The West needs to give Ukraine everything it needs to push back Putin or this war will go on for years more. I didn’t write that the U.S. should do this because there’s a very good chance that dictator worshipper/wanna-be Trump will abandon Ukraine to the wolf in the Kremlin. Trump has no respect for the idea of “The West’’ as a cultural entity that supports democracy and human rights.
Meanwhile, Putin has launched a hybrid war in Europe -- having his agents set fires in military-supply warehouses, setting plans to assassinate defense industry executives, using the Russian navy in threatening maneuvers in the Baltic Sea and of course relentlessly mounting cyberattacks and engaging in massive disinformation campaigns. If he wins in Ukraine, he’ll push west.

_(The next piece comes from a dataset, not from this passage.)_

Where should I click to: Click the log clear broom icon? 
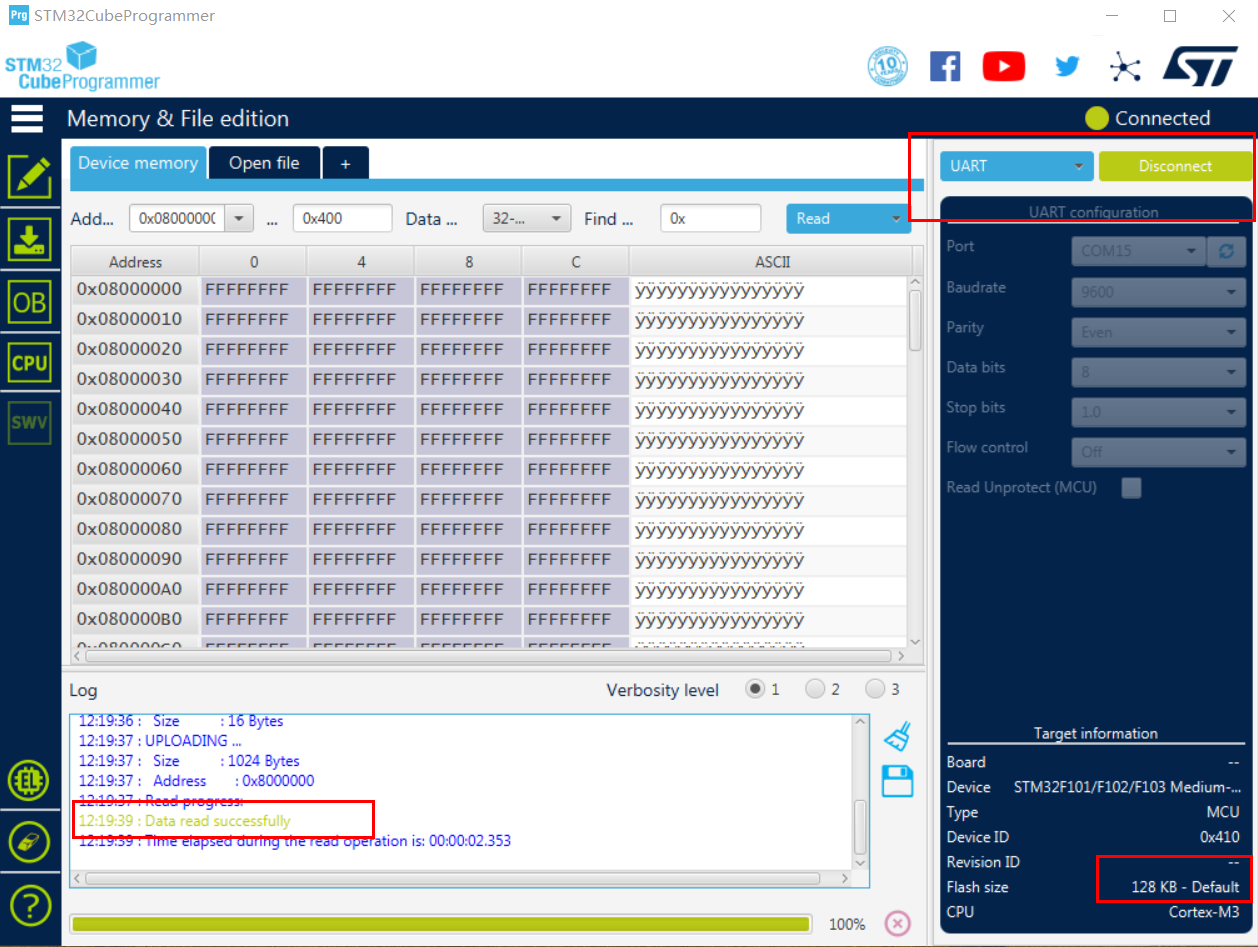point(898,737)
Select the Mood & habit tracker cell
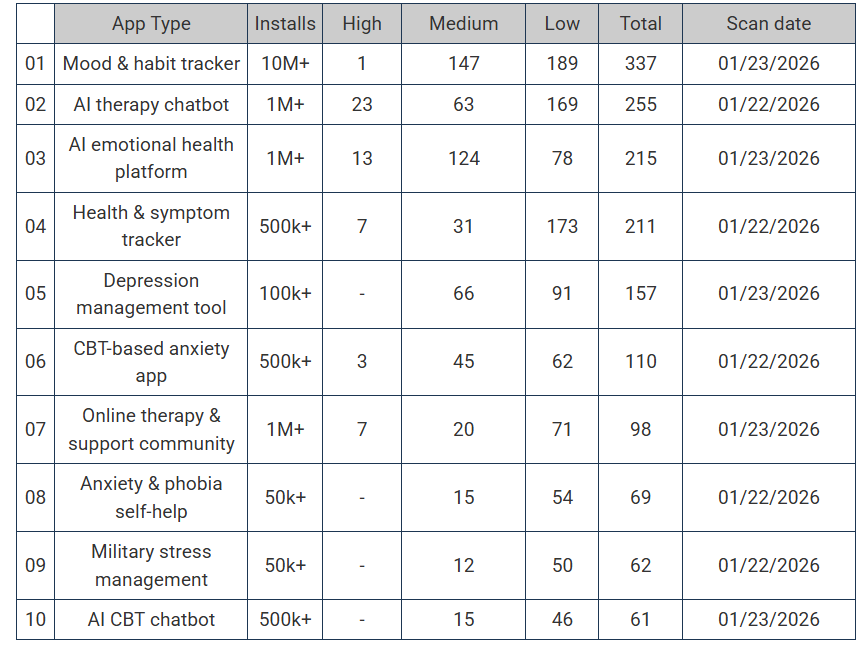The width and height of the screenshot is (866, 655). click(x=151, y=64)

You might want to read How to Win an Information War: The Propagandist Who Outwitted Hitler, by Peter Pomerantsev, with its many applications to Putin and Trump.
xxx
Canada is a nice country, often more congenial and civilized than the increasingly harsh United States, but it’s a shameful freeloader in NATO. Consider that Canada, a very rich country, has been spending a mere 1.4 percent of its GDP on defense. The U.S. spends 3.5 percent, with the NATO median 1.87 percent, though it has been rising. The alliance’s goal is a minimum of 2 percent.
Canada, especially considering its wealth, needs to stop being a deadbeat. You’d think that the increasing Russian military presence in the Arctic Ocean would help get their attention.
xxx
An article in Bloomberg News reports that more younger adults these days are eschewing online dating apps and opting to meet people in the flesh at what are called “dating events’’ instead. That’s a healthy sign, though scary for a while for some most of whose waking hours are spent looking at screens.
There seems to be a general pushing back against Internet addiction. Good. It’s done a lot of social damage. Company job interviewers have told me that many young people spend so much of their time online that meeting someone in person scares them so much that they can’t look that person in the eye in interviews.